» **Aim**: Copy out all of the data again, swapping "computer-use agent" for "screen agent" everywhere it appears and leaving everything else unchanged.

Word and element pointing data:
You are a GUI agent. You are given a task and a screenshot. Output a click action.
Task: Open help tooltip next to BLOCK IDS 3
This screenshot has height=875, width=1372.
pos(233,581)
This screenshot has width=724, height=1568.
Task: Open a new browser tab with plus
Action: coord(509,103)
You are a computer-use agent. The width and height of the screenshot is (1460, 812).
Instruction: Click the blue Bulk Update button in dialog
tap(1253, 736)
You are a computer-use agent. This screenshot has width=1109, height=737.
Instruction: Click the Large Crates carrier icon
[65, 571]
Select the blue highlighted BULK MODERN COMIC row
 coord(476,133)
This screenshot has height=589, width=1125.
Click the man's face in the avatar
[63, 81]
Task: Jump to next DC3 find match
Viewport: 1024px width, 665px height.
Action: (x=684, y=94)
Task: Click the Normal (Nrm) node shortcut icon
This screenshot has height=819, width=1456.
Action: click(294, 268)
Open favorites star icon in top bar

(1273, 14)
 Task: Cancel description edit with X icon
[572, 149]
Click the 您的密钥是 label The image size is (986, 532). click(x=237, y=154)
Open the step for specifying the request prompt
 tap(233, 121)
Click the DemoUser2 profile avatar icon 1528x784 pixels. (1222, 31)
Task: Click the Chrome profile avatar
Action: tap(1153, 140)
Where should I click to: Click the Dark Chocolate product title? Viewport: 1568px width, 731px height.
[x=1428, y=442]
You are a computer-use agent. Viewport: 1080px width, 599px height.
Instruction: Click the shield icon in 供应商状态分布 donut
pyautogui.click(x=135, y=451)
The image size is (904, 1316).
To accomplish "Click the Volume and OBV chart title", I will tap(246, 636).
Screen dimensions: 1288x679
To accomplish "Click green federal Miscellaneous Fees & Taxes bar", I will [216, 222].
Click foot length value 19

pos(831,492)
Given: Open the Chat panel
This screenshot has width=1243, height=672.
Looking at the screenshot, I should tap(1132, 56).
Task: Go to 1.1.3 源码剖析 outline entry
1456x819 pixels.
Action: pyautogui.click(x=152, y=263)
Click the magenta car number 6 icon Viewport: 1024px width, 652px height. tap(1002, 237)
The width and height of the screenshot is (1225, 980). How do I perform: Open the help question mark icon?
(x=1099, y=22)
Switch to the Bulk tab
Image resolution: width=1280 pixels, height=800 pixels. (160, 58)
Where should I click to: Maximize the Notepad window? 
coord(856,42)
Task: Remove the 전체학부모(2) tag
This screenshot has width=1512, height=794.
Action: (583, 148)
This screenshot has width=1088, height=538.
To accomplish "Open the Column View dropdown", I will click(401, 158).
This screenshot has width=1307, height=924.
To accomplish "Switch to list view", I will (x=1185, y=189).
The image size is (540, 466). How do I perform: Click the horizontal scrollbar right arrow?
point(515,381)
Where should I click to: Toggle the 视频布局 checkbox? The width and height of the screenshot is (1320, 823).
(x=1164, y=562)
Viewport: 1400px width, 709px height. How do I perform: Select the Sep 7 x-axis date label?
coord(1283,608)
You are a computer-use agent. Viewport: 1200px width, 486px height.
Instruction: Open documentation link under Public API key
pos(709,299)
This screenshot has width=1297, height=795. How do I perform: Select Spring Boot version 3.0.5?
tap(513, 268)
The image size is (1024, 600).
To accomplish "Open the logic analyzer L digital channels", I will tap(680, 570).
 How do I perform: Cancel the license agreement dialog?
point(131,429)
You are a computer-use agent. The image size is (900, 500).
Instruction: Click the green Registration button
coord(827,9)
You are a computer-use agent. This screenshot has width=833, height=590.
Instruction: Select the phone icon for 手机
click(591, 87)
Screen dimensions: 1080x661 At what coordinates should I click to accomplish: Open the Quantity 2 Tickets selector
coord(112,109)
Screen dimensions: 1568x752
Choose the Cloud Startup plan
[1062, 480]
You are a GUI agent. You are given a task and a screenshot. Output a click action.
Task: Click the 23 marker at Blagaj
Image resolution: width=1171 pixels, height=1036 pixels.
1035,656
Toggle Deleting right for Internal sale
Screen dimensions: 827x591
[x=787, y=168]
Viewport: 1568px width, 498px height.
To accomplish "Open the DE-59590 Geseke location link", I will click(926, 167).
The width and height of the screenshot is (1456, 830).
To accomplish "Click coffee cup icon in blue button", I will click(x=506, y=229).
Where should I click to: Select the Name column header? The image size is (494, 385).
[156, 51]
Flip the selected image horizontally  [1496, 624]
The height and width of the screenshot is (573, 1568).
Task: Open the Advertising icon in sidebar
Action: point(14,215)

» **Solution to this problem**:
You are a GUI agent. You are given a task and a screenshot. Output a click action.
Task: Open help tooltip next to BLOCK IDS 3
This screenshot has height=875, width=1372.
pos(233,581)
This screenshot has width=724, height=1568.
Task: Open a new browser tab with plus
Action: coord(509,103)
You are a screen agent. The width and height of the screenshot is (1460, 812).
Instruction: Click the blue Bulk Update button in dialog
tap(1253, 736)
You are a screen agent. This screenshot has width=1109, height=737.
Instruction: Click the Large Crates carrier icon
[65, 571]
Select the blue highlighted BULK MODERN COMIC row
 coord(476,133)
This screenshot has height=589, width=1125.
Click the man's face in the avatar
[63, 81]
Task: Jump to next DC3 find match
Viewport: 1024px width, 665px height.
Action: (x=684, y=94)
Task: Click the Normal (Nrm) node shortcut icon
This screenshot has height=819, width=1456.
Action: click(294, 268)
Open favorites star icon in top bar

(1273, 14)
 Task: Cancel description edit with X icon
[572, 149]
Click the 您的密钥是 label The image size is (986, 532). click(x=237, y=154)
Open the step for specifying the request prompt
 tap(233, 121)
Click the DemoUser2 profile avatar icon 1528x784 pixels. (1222, 31)
Task: Click the Chrome profile avatar
Action: tap(1153, 140)
Where should I click to: Click the Dark Chocolate product title? Viewport: 1568px width, 731px height.
[x=1428, y=442]
You are a screen agent. Viewport: 1080px width, 599px height.
Instruction: Click the shield icon in 供应商状态分布 donut
pyautogui.click(x=135, y=451)
The image size is (904, 1316).
To accomplish "Click the Volume and OBV chart title", I will tap(246, 636).
Screen dimensions: 1288x679
To accomplish "Click green federal Miscellaneous Fees & Taxes bar", I will [216, 222].
Click foot length value 19

pos(831,492)
Given: Open the Chat panel
This screenshot has width=1243, height=672.
Looking at the screenshot, I should tap(1132, 56).
Task: Go to 1.1.3 源码剖析 outline entry
1456x819 pixels.
Action: pyautogui.click(x=152, y=263)
Click the magenta car number 6 icon Viewport: 1024px width, 652px height. tap(1002, 237)
The width and height of the screenshot is (1225, 980). How do I perform: Open the help question mark icon?
(x=1099, y=22)
Switch to the Bulk tab
Image resolution: width=1280 pixels, height=800 pixels. (160, 58)
Where should I click to: Maximize the Notepad window? 
coord(856,42)
Task: Remove the 전체학부모(2) tag
This screenshot has width=1512, height=794.
Action: (583, 148)
This screenshot has width=1088, height=538.
To accomplish "Open the Column View dropdown", I will click(401, 158).
This screenshot has width=1307, height=924.
To accomplish "Switch to list view", I will (x=1185, y=189).
The image size is (540, 466). How do I perform: Click the horizontal scrollbar right arrow?
point(515,381)
Where should I click to: Toggle the 视频布局 checkbox? The width and height of the screenshot is (1320, 823).
(x=1164, y=562)
Viewport: 1400px width, 709px height. How do I perform: Select the Sep 7 x-axis date label?
coord(1283,608)
You are a screen agent. Viewport: 1200px width, 486px height.
Instruction: Open documentation link under Public API key
pos(709,299)
This screenshot has width=1297, height=795. How do I perform: Select Spring Boot version 3.0.5?
tap(513, 268)
The image size is (1024, 600).
To accomplish "Open the logic analyzer L digital channels", I will tap(680, 570).
 How do I perform: Cancel the license agreement dialog?
point(131,429)
You are a screen agent. The image size is (900, 500).
Instruction: Click the green Registration button
coord(827,9)
You are a screen agent. This screenshot has width=833, height=590.
Instruction: Select the phone icon for 手机
click(591, 87)
Screen dimensions: 1080x661 At what coordinates should I click to accomplish: Open the Quantity 2 Tickets selector
coord(112,109)
Screen dimensions: 1568x752
Choose the Cloud Startup plan
[1062, 480]
You are a GUI agent. You are given a task and a screenshot. Output a click action.
Task: Click the 23 marker at Blagaj
Image resolution: width=1171 pixels, height=1036 pixels.
1035,656
Toggle Deleting right for Internal sale
Screen dimensions: 827x591
[x=787, y=168]
Viewport: 1568px width, 498px height.
To accomplish "Open the DE-59590 Geseke location link", I will click(926, 167).
The width and height of the screenshot is (1456, 830).
To accomplish "Click coffee cup icon in blue button", I will click(x=506, y=229).
Where should I click to: Select the Name column header? The image size is (494, 385).
[156, 51]
Flip the selected image horizontally  [1496, 624]
The height and width of the screenshot is (573, 1568).
Task: Open the Advertising icon in sidebar
Action: point(14,215)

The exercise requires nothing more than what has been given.